Study shows social capital improves public health, but not equally for all communities
LAWRENCE — A wealth of research highlights that strong social capital, the connections and networks of relationships among and between groups, is linked to better community health. New research from the University of Kansas finds that social capital doesn’t necessarily lead to better health outcomes for everyone.
Researchers analyzed data from the County Health Rankings and Roadmaps (CHRR) project, a dataset maintained by the University of Wisconsin, for more than 1,000 counties. They found that high levels of civic engagement and participation were linked to better health outcomes for white residents. However, within those same counties, high levels of social capital were not associated with better health outcomes for Black residents.
The study examined two health outcomes: rates of influenza vaccination and life expectancy. High levels of social capital were systematically related to higher rates of white residents getting influenza vaccinations. Within the same set of counties, that relationship did not hold for Black residents. Similarly, high levels of social capital were associated with longer life expectancy, but only for white residents in a county.
“Data on health outcomes across racial and ethnic subgroups within communities is often not available at the local or community level and yet critically important to understand health disparities. This study leveraged the fact that in recent years, CHRR has compiled and released health data across racial and ethnic subgroups for highly populated counties, enabling us to examine the relationship between social capital and health across different racial/ethnic subgroups,” said Dorothy Daley, a professor in the School of Public Affairs & Administration and Environmental Studies Program at KU and one of the study’s authors.
While research has long shown that having access to social capital resources generally results in better health outcomes, little research had been done to see if those same positive correlations were maintained across racial lines.
“Structural social capital is a measure of resources within a county like civic, charitable or political organizations, voter turnout and census participation,” said Margaret Swenson of the University of Wyoming and the study’s lead author. “Across two different measures of community health, structural social capital is associated with better health outcomes for white populations, but not Black.”
The findings carry several implications, according to the authors:
First, they are a sign that structural racism exists and influences both health outcomes. Such structural racism needs to be better understood and addressed, they wrote.
Further, better measures of social capital for all communities, such as measures of minority-owned businesses, Black churches and simply considering race in more social capital research, would deepen understanding of both social capital and the ways in which it may shape population health, the authors wrote.
Public health initiatives that aim to intervene and/or generate social capital should consider developing wide-ranging indicators of social capital in partnership with Black communities and other diverse community members.
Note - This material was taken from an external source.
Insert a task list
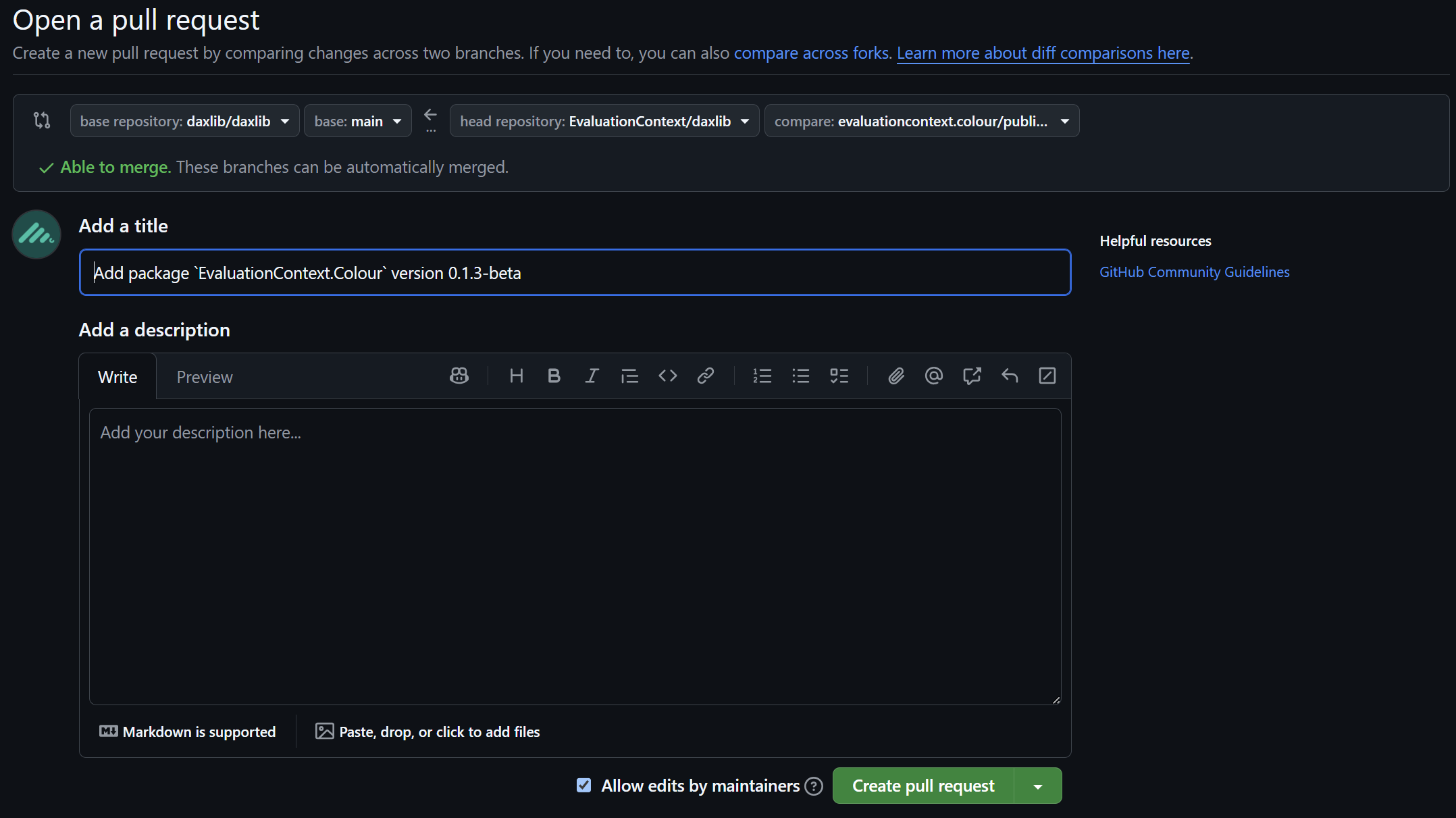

Uniform interventions aimed at improving community health can, in fact, exacerbate existing health disparities between and within groups, even if unintentional, the authors wrote.
The study, written by Daley; Swenson, a KU SPAA alumna; Morgan Farnworth of the University of Missouri–St. Louis and a KU alumna; and John Pierce, affiliate professor in the School of Public Affairs & Administration, was published in the Journal of Public Health Management and Practice.
The authors have previously studied connections between social infrastructure and health outcomes, finding high levels of social capital including high levels of arts organizations can lead to better health outcomes.